>> start
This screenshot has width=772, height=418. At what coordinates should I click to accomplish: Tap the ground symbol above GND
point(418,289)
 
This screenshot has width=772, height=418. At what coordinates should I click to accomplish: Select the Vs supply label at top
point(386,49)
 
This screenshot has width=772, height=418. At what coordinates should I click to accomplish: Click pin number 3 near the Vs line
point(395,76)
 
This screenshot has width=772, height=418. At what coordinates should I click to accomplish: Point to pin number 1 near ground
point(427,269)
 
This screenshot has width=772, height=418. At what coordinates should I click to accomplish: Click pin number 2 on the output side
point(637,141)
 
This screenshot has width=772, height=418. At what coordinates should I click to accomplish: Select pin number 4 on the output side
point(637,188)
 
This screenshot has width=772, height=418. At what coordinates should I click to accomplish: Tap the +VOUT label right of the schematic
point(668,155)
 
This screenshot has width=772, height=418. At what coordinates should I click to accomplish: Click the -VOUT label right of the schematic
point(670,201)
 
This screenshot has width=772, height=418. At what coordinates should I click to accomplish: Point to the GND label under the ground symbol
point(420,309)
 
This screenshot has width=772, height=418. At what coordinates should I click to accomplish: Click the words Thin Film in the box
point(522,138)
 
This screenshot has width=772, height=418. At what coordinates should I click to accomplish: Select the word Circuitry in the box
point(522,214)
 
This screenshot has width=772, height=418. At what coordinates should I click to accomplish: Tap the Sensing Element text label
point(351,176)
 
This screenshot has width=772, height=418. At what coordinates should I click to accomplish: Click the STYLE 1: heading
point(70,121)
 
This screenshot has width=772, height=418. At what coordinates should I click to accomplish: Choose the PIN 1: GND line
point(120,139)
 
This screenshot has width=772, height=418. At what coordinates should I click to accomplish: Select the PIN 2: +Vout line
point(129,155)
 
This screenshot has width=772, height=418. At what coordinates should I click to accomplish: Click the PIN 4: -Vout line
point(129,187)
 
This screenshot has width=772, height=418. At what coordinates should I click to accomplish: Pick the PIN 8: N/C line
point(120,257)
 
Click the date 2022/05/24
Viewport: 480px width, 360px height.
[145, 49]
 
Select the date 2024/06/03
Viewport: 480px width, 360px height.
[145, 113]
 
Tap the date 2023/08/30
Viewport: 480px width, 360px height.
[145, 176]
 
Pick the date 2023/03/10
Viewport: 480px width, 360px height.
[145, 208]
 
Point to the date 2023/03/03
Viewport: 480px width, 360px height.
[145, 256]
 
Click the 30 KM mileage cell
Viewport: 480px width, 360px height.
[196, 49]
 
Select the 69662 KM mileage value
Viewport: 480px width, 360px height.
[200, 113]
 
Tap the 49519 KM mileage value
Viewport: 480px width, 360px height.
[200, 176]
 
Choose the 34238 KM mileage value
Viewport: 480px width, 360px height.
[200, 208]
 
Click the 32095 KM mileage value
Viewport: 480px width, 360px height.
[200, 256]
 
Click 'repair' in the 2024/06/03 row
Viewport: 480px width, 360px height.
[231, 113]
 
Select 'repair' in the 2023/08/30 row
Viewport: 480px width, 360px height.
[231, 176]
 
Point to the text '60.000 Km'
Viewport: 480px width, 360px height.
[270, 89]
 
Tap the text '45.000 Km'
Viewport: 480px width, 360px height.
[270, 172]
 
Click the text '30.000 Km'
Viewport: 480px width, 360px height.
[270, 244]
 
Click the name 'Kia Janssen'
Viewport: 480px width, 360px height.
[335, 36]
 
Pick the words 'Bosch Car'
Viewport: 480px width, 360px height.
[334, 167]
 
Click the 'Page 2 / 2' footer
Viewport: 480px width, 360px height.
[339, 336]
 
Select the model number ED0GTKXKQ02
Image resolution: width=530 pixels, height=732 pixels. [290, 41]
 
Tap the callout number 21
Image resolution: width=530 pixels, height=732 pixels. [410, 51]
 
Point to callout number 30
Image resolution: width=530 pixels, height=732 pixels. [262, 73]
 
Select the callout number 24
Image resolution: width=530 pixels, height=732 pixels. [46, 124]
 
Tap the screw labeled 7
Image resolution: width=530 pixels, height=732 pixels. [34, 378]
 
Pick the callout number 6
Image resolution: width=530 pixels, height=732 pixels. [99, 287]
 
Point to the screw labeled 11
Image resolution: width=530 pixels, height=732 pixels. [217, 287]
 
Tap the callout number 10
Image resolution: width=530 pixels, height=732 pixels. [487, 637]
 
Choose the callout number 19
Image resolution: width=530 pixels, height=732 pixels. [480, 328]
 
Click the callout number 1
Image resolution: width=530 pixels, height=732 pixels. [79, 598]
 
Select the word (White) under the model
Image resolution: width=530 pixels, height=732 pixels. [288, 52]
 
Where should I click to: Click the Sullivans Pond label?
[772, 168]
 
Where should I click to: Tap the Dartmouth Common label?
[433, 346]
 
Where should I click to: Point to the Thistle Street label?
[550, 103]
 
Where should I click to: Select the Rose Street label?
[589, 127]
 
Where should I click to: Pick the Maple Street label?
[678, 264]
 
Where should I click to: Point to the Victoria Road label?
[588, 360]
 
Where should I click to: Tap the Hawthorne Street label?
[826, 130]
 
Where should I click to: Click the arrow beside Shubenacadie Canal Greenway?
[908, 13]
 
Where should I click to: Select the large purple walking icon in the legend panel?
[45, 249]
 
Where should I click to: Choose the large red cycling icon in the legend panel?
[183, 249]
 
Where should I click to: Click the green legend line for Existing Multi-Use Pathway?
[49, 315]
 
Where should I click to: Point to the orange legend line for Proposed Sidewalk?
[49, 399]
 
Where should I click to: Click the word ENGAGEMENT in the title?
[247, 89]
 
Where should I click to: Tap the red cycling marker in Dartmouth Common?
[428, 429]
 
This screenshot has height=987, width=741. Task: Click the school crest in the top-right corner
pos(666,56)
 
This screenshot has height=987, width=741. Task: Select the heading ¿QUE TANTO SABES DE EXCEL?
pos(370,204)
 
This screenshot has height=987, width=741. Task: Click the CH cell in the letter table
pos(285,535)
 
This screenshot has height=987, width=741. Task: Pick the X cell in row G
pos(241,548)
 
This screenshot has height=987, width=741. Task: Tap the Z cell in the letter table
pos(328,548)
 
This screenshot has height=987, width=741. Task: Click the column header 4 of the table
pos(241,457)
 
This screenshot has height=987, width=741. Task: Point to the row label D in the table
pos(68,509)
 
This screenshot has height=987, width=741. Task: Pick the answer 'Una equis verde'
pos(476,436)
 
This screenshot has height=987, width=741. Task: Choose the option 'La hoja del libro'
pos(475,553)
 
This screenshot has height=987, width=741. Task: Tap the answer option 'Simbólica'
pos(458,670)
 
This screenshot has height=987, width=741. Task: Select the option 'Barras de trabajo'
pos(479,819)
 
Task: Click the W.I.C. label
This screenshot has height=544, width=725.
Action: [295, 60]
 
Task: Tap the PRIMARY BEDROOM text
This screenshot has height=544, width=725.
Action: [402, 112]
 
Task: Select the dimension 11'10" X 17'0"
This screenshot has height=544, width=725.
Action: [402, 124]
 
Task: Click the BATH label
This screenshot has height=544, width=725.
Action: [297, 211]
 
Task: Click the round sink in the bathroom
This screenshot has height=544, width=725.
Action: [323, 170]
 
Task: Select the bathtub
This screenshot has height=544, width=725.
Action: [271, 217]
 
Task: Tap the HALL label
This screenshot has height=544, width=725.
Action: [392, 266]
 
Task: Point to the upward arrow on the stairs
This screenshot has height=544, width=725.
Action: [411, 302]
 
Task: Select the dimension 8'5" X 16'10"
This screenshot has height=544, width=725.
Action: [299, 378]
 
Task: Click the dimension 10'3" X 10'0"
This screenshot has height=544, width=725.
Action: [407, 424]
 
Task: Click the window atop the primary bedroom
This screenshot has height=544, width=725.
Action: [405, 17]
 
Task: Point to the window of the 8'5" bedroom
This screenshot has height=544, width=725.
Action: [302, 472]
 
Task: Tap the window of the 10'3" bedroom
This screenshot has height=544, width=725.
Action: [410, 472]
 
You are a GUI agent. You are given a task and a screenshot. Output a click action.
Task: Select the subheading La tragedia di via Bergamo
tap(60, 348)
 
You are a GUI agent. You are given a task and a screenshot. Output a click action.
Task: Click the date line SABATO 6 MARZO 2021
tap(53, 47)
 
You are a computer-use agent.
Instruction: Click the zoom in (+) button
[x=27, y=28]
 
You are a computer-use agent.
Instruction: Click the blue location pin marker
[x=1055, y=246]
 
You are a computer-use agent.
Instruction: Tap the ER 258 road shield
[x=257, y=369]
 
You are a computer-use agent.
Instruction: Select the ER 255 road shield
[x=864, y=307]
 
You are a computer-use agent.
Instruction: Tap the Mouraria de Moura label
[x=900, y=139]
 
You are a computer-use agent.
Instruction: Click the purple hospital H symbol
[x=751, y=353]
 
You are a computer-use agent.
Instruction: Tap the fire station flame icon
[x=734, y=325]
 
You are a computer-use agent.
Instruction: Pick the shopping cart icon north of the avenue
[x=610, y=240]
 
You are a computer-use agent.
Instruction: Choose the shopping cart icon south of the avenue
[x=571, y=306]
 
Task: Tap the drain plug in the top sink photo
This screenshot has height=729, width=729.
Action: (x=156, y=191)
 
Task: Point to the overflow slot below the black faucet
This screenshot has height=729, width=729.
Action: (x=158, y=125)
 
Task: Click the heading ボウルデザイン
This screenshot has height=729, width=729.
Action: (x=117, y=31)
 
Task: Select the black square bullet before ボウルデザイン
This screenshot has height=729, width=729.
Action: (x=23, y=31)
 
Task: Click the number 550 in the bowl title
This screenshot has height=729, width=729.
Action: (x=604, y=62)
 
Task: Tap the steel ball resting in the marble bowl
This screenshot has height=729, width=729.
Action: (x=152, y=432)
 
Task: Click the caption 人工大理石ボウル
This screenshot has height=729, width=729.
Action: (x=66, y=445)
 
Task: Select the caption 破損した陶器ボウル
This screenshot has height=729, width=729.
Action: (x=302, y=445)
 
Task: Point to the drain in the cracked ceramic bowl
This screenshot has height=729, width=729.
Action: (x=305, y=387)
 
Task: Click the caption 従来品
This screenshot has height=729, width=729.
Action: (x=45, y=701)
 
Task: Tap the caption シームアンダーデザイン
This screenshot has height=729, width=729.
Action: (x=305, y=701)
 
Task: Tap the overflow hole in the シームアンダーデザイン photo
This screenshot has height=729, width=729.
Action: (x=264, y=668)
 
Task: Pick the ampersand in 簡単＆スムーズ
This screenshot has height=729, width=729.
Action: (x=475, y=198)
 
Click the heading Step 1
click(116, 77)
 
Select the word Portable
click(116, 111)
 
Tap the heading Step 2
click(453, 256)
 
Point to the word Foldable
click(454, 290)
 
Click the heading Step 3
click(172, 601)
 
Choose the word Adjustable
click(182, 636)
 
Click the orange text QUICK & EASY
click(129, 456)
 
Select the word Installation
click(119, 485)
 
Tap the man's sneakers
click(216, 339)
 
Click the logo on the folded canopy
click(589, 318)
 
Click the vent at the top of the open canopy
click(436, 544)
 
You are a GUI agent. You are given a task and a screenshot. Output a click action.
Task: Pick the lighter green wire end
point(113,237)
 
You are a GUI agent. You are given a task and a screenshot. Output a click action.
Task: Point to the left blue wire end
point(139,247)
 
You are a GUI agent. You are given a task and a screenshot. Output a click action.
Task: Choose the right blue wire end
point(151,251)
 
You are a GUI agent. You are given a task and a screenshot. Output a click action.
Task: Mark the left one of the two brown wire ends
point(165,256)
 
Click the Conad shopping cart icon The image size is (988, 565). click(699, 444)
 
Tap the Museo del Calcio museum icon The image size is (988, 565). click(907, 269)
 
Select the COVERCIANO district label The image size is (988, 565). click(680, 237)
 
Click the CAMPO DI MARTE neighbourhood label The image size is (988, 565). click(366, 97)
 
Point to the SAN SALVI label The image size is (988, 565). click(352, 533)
>> end
Please rewrite the entries, from the very first line through the line containing "point(637,188)", as a Markdown table with the columns Row and Line. Give each non-blank line its own numbered row and leave out blank lines.

> THE REPLY:
| Row | Line |
|---|---|
| 1 | This screenshot has width=772, height=418. At what coordinates should I click to accomplish: Tap the ground symbol above GND |
| 2 | point(418,289) |
| 3 | This screenshot has width=772, height=418. At what coordinates should I click to accomplish: Select the Vs supply label at top |
| 4 | point(386,49) |
| 5 | This screenshot has width=772, height=418. At what coordinates should I click to accomplish: Click pin number 3 near the Vs line |
| 6 | point(395,76) |
| 7 | This screenshot has width=772, height=418. At what coordinates should I click to accomplish: Point to pin number 1 near ground |
| 8 | point(427,269) |
| 9 | This screenshot has width=772, height=418. At what coordinates should I click to accomplish: Click pin number 2 on the output side |
| 10 | point(637,141) |
| 11 | This screenshot has width=772, height=418. At what coordinates should I click to accomplish: Select pin number 4 on the output side |
| 12 | point(637,188) |